If at that stage the person being prosecuted can show it would be unreasonable to ask him make the connection out of his own resources, he cannot be forced to do so. In that case, the sanitary authority have power under Section 9 to make the connection at the expense of the sanitary authority, either in whole or in part. While the operation of water or sewerage grants has been limited to connection within 100 feet of a house, that is not contained in the Bill and is not, in fact, a statutory obligation. It may well be that, when we come to make the regulations under this Bill for the administration of the grants, we may decide that in certain circumstances in future, the 100 feet will not be the yardstick but we may say that, if it costs more than £10, we will contribute by way of grant and that the local authority may contribute a similar amount or even more, as they are entitled to do under subsections 1 (a) and 1 (b) of Section (9).

Section 9 is an optional section?


Even where there is no compulsion by the local authority, if owners of bungalows want to get in sewerage connections, they can be assisted?

That is correct.

Notice taken that 20 Members were not present; House counted and 20 Members being present,

The Minister has informed me that a local authority can contribute in whole or in part to the installation of a water or a sewerage scheme to a house that is more than 100 feet from the main. I think before an order is made forcing people to take the matter to the court, a local authority should be satisfied that the persons whom they are compelling to instal water or sewerage are not in a position to do the job themselves. I have in mind the case of a very elderly woman in my village who is not in a position to instal water or sewerage and, if she had to go into court, it would cost her more to assert her position that she was unable to do the job herself. The local authority should satisfy itself that the individual is not in a financial position to do the job and then the local authority could do it themselves. It would be a different matter if the local authority were satisfied that the person concerned was able to do the job.

I should like to support the point made by Deputy Brennan. I think that is the way the matter should be administered. It is difficult to see how one can do it but, even if the Minister finds difficulty in writing something into the Bill, the point made by Deputy Brennan should certainly be written into the Bill in relation to subsection (6) clause (b). It could be put in there by a very simple amendment that of the modifications, alterations and renewals, the sanitary authority should meet such part of the cost as the court might think reasonable. I agree with Deputy Brennan that it would be better to do it before you go to the court if that could be done but if you cannot do that you must not put a penalty on a person who is so lacking in means that he has not the funds to do the work.

All of us in our own villages know of such cases where there would be people who would not have the funds to employ a contractor or a workman or to purchase the goods necessary. We must ensure when dealing with what is necessary as a general principle that we do not do it in such a way as to cause unnecessary individual hardship.
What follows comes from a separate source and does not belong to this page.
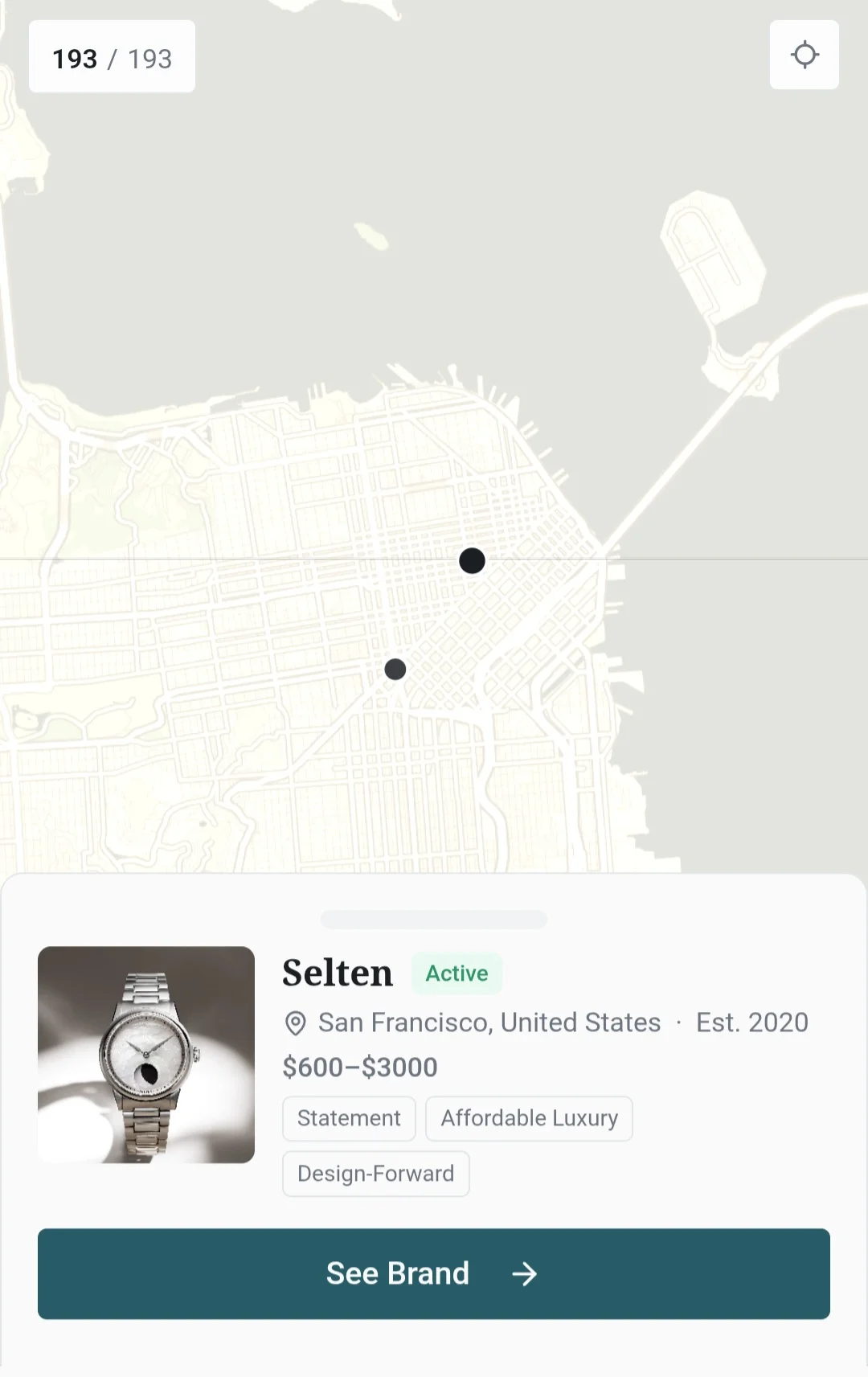
Task: Click the $600–$3000 price range
Action: (x=360, y=1068)
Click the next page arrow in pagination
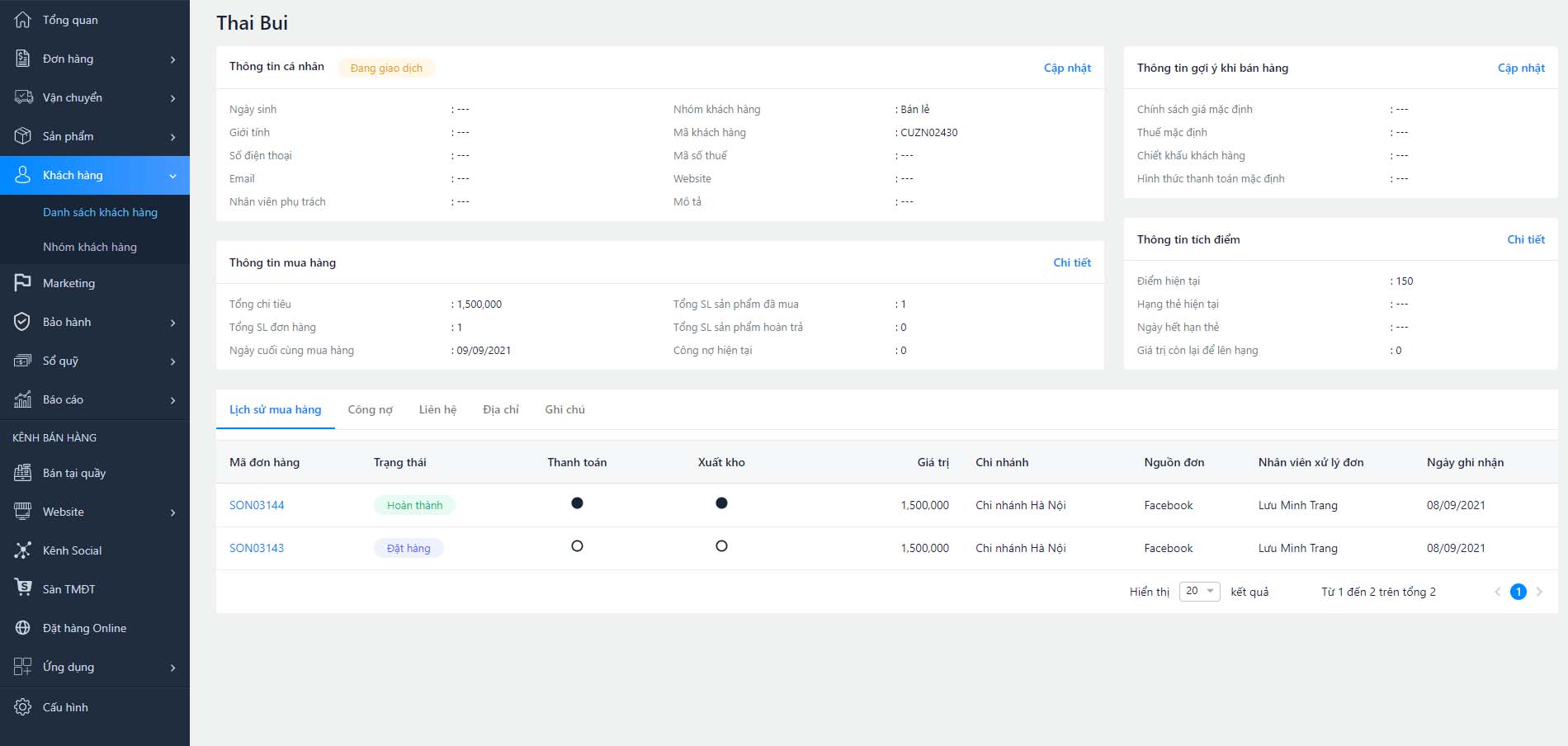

In this matter, the House will appreciate that it would be very difficult, if not impossible, to write in every little safeguard we can think of. What I would direct the minds of the House to is that we are now discussing difficulties which may arise or be brought about by the action of various sanitary authorities who are, by and large, the various local councils whose ambition and hope it is to have as many connections as is possible within their financial limits.

The provision of safeguards to protect people against what is rightfully put into the section to ensure that this, that and the other thing will be done and, at the same time, to ensure that there will be no chance of hardship being inflicted on anybody is impossible. The danger of any of these hardship cases arising through the decision of a district justice or the action of a local authority without having regard to the financial circumstances of a person is not very great.
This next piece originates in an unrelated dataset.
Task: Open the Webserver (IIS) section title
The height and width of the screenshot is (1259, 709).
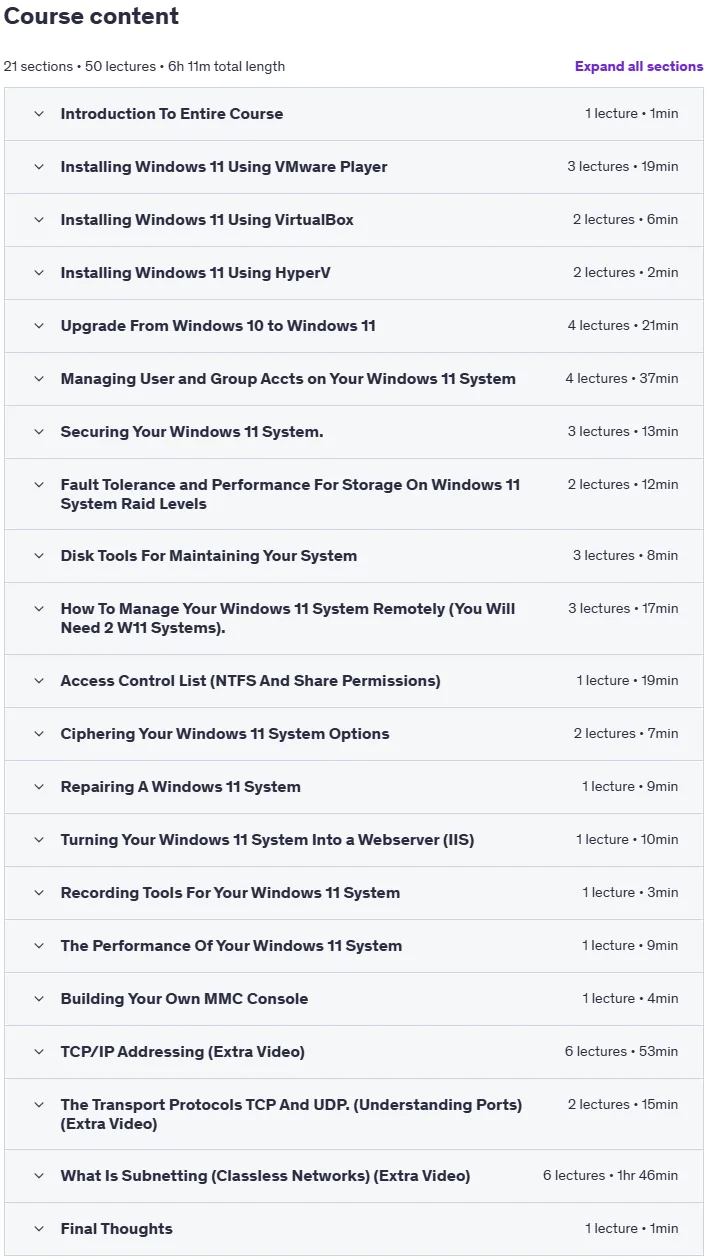Action: tap(267, 840)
I think that under the section as it stands the district justice has no right to concern himself with the hardship that might be involved. If he had I would not argue so forcibly with the Minister.
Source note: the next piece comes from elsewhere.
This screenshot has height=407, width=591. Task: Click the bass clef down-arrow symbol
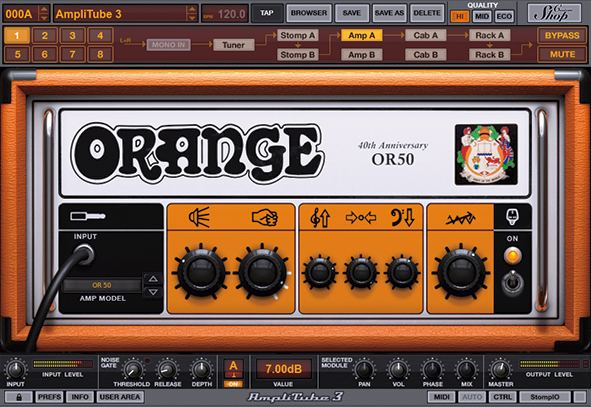pyautogui.click(x=403, y=217)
While not disputing the general assertions of Deputy Sweetman that the section deals with the physical possibilities rather than the financial position of the particular appellant, nevertheless, I think it is true that the financial circumstances of the appellant will enter into it and be a factor in the mind of any district justice who may be hearing the cases.

Would the Minister meet me to the extent of putting in the Bill on the next Stage that the district justice will have a discretion in such cases? As the Bill stands at present, if a district justice was anxious to consider the financial circumstances of a person he is not allowed to do it and I do not think that is the Minister's intention.

Section 9 is there and can only be there for one purpose and design and that is to help one type of person, the type which we are desirous of saving from undue hardship under Section 8. That section would help to relieve distress that might be caused under Section 8 and it enables the local authority to make the connection in full at the full cost, or at part of the cost, or to subscribe to the cost if the person is not in the financial position to help out himself.

Another point about it is that we are inclined to regard the present situation as one that will apply in future as regards grants from the Department and supplementary grants from the local authorities in relation to making connections beyond one hundred feet from the main. We are in no way bound by any of the terms of this Bill to any such limit of 100 feet. It could well be that exceptional measures could be made available to recipients of old age pensions, widows' pensions, home assistance or unemployment assistance who are sought to make connections which obviously they could not pay for. It can well be, and it is possible within the framework of the Bill, that, by administrative regulation, they can regard such people as being exempt from the 100 feet limit and the grants can be paid in such cases.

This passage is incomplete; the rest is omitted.